In 1944, an Englishman limps home with the aid of a cane. Held prisoner by the Germans since the early months of World War II, he had recently been freed by the advancing Allies. When he crosses the gate into his farmyard, his dog recognizes him but to his five-year old boy, he’s a stranger. He discovers that his wife has innocently befriended a German POW, dispatched each day from the nearby prison camp to help with the farm work. He is sullen, jealous, angry. When the German turns up dead in a nearby creek, he becomes a suspect.
And the German POW isn’t the only dead body to turn up in Series Five of “Foyle’s War,” a popular British television program nearing the end of its run. It airs on Milwaukee Public Television at 8 p.m. Sunday, July 13, July 20 and July 27. It’s also out on DVD. “Foyle’s War” is British TV at its best. The historical setting in an English coastal town is meticulously recreated. The cars and busses and the suits and shoes, the furnishings of the flats and tearooms, all appear authentic. More important than costumes and props is the human factor. The acting in “Foyle’s War,” even in minor characters, runs deep. No one is an empty shell or a cliche. The fine acting endows even the most morally compromised characters with a measure of humanity.
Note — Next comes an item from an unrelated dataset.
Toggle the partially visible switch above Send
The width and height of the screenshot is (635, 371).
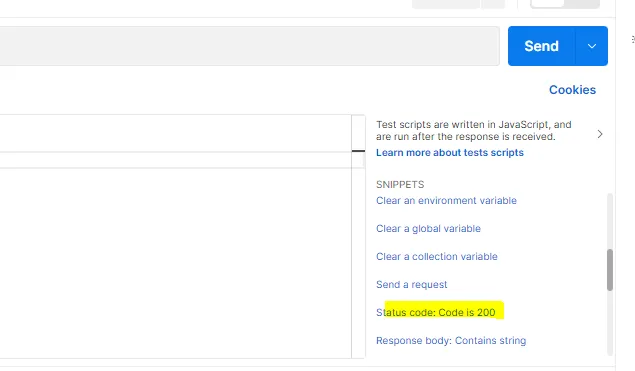(x=565, y=4)
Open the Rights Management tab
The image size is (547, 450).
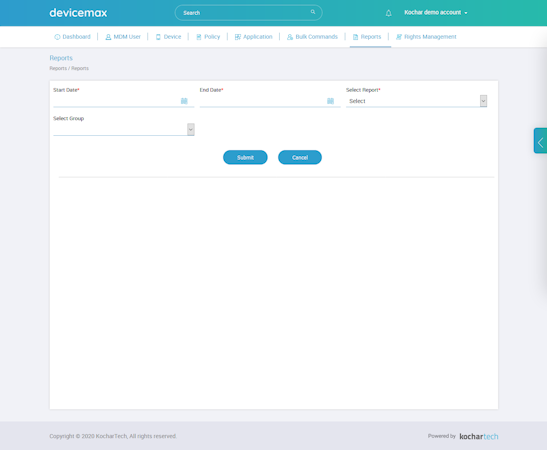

The focus is on Detective Chief Supervisor Christopher Foyle, effectively police chief of his little town. In episode one Foyle has to be convinced to return to his post; he resigned in a huff at the end of Season Four over what he regarded as abuses against justice in the name of the war effort. Played by Michael Kitchen, Foyle is capable, patient but gently insistent, his by the book stance lightened by a touch of wry awareness. His driver, Sam (Honeysuckle Weeks), could have been a detective in a society with more opportunities for smart women.
Foyle has his hands full with crimes that might not have been unfamiliar in many American cities during the period. In the shadow of the stirring speeches and calls to sacrifice was an illicit zone of black marketeering and war profiteering, abutting against the same human passions that result in murder whether in war or peace.